> **Request**
Please copy out, word for word, the rows from the one containing "The image size is (1456, 819). What" through the last row, inclusive.

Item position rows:
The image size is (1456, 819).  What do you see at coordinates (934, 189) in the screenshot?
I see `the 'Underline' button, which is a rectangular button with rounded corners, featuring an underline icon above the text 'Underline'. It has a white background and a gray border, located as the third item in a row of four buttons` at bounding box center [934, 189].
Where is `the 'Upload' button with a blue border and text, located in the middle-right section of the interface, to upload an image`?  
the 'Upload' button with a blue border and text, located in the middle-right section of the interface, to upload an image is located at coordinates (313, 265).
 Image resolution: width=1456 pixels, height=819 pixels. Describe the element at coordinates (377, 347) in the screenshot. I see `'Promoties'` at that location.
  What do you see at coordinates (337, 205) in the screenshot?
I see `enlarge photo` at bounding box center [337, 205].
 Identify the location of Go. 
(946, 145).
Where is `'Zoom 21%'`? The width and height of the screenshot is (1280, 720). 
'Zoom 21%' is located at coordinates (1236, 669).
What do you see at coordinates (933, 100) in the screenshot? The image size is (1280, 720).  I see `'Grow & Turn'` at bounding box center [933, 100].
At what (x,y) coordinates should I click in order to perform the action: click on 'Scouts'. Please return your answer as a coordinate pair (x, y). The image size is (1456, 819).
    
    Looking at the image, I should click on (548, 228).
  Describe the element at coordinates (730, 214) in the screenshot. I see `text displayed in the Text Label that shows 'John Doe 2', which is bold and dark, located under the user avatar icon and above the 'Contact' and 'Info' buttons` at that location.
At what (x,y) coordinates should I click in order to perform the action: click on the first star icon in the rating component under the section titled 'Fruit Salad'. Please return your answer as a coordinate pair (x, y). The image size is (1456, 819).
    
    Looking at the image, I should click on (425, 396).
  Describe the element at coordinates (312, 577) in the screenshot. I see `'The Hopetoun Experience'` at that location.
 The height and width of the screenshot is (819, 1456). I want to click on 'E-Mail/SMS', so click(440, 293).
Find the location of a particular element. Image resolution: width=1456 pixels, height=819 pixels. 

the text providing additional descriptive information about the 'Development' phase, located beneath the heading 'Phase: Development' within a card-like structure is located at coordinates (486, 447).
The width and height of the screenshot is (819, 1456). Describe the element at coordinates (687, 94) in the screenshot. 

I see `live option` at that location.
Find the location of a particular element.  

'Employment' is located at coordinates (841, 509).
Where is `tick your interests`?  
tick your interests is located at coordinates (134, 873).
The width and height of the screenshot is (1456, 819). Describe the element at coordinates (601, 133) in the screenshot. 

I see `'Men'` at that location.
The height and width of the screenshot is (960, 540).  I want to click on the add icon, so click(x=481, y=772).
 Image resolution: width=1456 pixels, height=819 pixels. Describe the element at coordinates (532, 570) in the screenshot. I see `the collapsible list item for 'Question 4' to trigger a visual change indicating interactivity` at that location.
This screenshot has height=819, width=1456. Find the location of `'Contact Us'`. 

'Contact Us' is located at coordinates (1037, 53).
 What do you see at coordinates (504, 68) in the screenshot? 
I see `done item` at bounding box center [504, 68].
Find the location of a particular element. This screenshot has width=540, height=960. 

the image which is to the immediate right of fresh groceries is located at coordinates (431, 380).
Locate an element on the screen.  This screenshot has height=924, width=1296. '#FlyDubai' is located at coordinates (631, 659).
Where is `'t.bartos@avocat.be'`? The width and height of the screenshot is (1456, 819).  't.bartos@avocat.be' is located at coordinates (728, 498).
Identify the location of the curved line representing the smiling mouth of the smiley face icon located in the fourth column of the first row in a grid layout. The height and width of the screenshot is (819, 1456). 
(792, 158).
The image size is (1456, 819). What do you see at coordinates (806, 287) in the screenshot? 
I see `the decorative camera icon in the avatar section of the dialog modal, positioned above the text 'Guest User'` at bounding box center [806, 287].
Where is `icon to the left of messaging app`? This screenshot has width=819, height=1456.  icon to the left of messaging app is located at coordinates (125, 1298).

> **Result of this task**
The image size is (1456, 819). What do you see at coordinates (806, 287) in the screenshot? 
I see `the decorative camera icon in the avatar section of the dialog modal, positioned above the text 'Guest User'` at bounding box center [806, 287].
Where is `icon to the left of messaging app`? This screenshot has width=819, height=1456.  icon to the left of messaging app is located at coordinates (125, 1298).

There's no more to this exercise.